Mieter von der Gaszufuhr abgeschnitten

In seiner Eigenschaft als Vermieter fasste er den Entschluss, sich und seine Mieter vor steigenden Gaskosten zu schützen. Er unterbrach kurzerhand die Gaszufuhr zu den von ihm vermieteten Wohnungen. Gegenüber den Mietern vertrat er die Auffassung, das Warmwasser für den täglichen Bedarf, insbesondere auch für die Körperpflege, könne man auch in der Küche mithilfe von elektrischer Energie zubereiten.

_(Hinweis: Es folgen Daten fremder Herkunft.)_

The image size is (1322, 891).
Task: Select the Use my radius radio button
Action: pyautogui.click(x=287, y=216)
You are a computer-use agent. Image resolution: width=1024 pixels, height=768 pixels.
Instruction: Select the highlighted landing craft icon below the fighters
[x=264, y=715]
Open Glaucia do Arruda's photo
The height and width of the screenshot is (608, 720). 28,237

Müssen elektrische Heizlüfter im Winter ausreichen?

Auch für den kommenden Winter beabsichtigte er nicht, die Gaszufuhr wieder zu ermöglichen. Seiner Ansicht nach ist es den Mietern zumutbar, die Beheizung ihrer Wohnungen auf die wichtigsten Räume zu beschränken und diese unter Zuhilfenahme von elektrischen Heizlüftern zu beheizen.

Wohnungsaufsichtsrechtliche Verfügung gegen den Vermieter

Eine von diesen Maßnahmen betroffene ältere, pflegebedürftige Mieterin empfand diese Vorgehensweise als unzumutbar und beschwerte sich beim Wohnungsamt der Stadt Frankfurt. Die Behörde erließ daraufhin eine wohnungsaufsichtsrechtliche Verfügung gegen den Vermieter und gab diesem auf, die Gaszufuhr unverzüglich, spätestens binnen einer Woche, wiederherzustellen.

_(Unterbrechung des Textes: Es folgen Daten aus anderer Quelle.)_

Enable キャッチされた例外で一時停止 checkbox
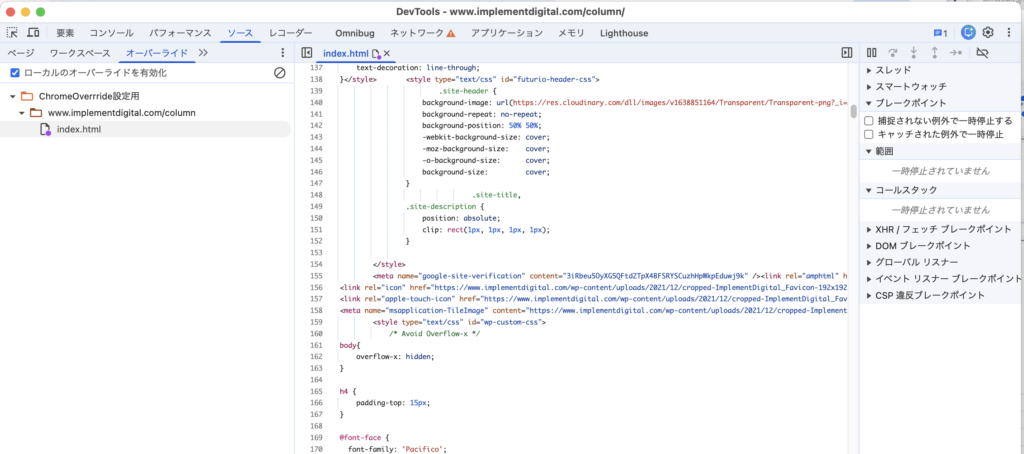The width and height of the screenshot is (1024, 454). click(x=869, y=134)
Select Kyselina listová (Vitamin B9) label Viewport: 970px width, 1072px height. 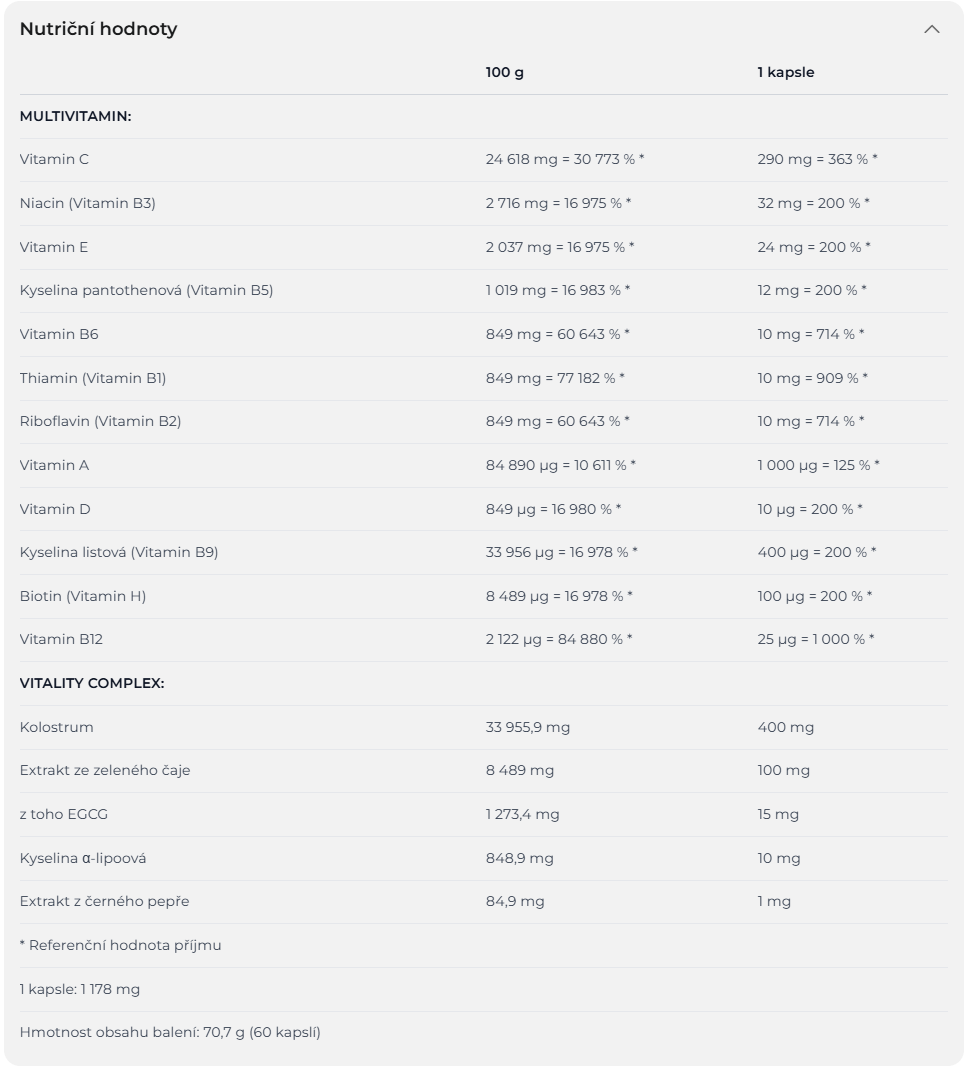click(118, 552)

Vermieter begehrte Eilrechtsschutz

Gegen diese Verfügung begehrte der Vermieter Eilrechtsschutz beim zuständigen VG. Er beharrte auf seiner Auffassung, ungewöhnliche Krisenzeiten erforderten ungewöhnliche Reaktionen. Nur mit weitgehendem Verzicht auf Gas sei es möglich, die drohende Verschärfung der Gaskrise für den Winter einzudämmen.

Warmwasser gehört zum Mindeststandard

Das VG folgte der Argumentation des Vermieters nicht. Die Versorgung mit Warmwasser gehört nach der Entscheidung des VG zu den Mindeststandards für menschenwürdiges Wohnen. Dies gelte umso mehr, als gerade ältere und pflegebedürftige Menschen im Sommer häufig unter der Hitze leiden und gerade auch in der warmen Jahreszeit einer umfassenden Körperhygiene eine besondere Bedeutung für die Gesundheit der Bewohner zukomme.

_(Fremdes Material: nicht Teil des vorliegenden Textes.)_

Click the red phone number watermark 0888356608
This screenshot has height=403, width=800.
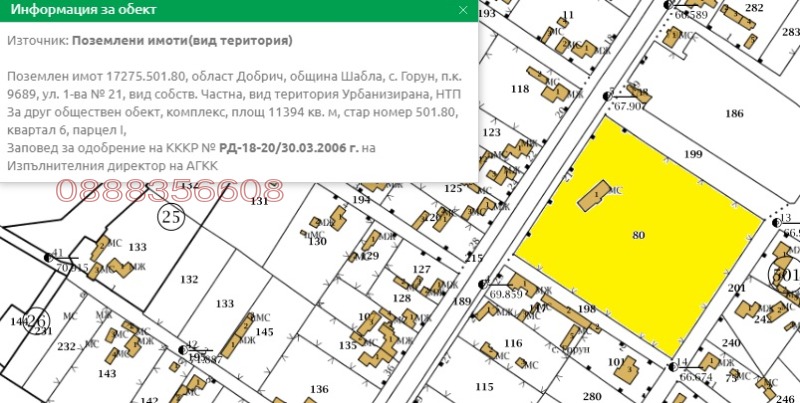pos(168,190)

Willkürliche Absenkung des Wohnstandards

Das VG bewertete die Handlungsweise des Vermieters als willkürliche Maßnahme, mit der er den zuvor bestehenden, im übrigen auch deutschlandweit üblichen Wohnstandard zum Nachteil der Mieter einseitig abgesenkt habe. In seiner Eigenschaft als Vermieter sei er nicht befugt, in einer die Mieter bevormundenden Weise seine persönliche Einschätzung zur Gaskrise in mietvertragswidriger Weise den Mietern aufzuzwingen.

Wohnungsaufsichtsverfügung war rechtmäßig

Die Befugnis des Wohnungsamts zum Einschreiten folgt nach der Entscheidung des VG aus § 9 des hessischen Wohnungsaufsichtsgesetzes (HeWoAufG). Nach dieser Vorschrift - die sich in ähnlicher Form auch in anderen Bundesländern findet - sei die Wohnungsaufsichtsbehörde befugt, dringend nötige Maßnahmen zum Schutz der Bewohner zu ergreifen. Da der Wohnungseigentümer durch sein Verhalten die Gesundheit der Bewohner gefährdet habe, sei die behördliche Verfügung gegen ihn gerechtfertigt und rechtlich nicht zu beanstanden.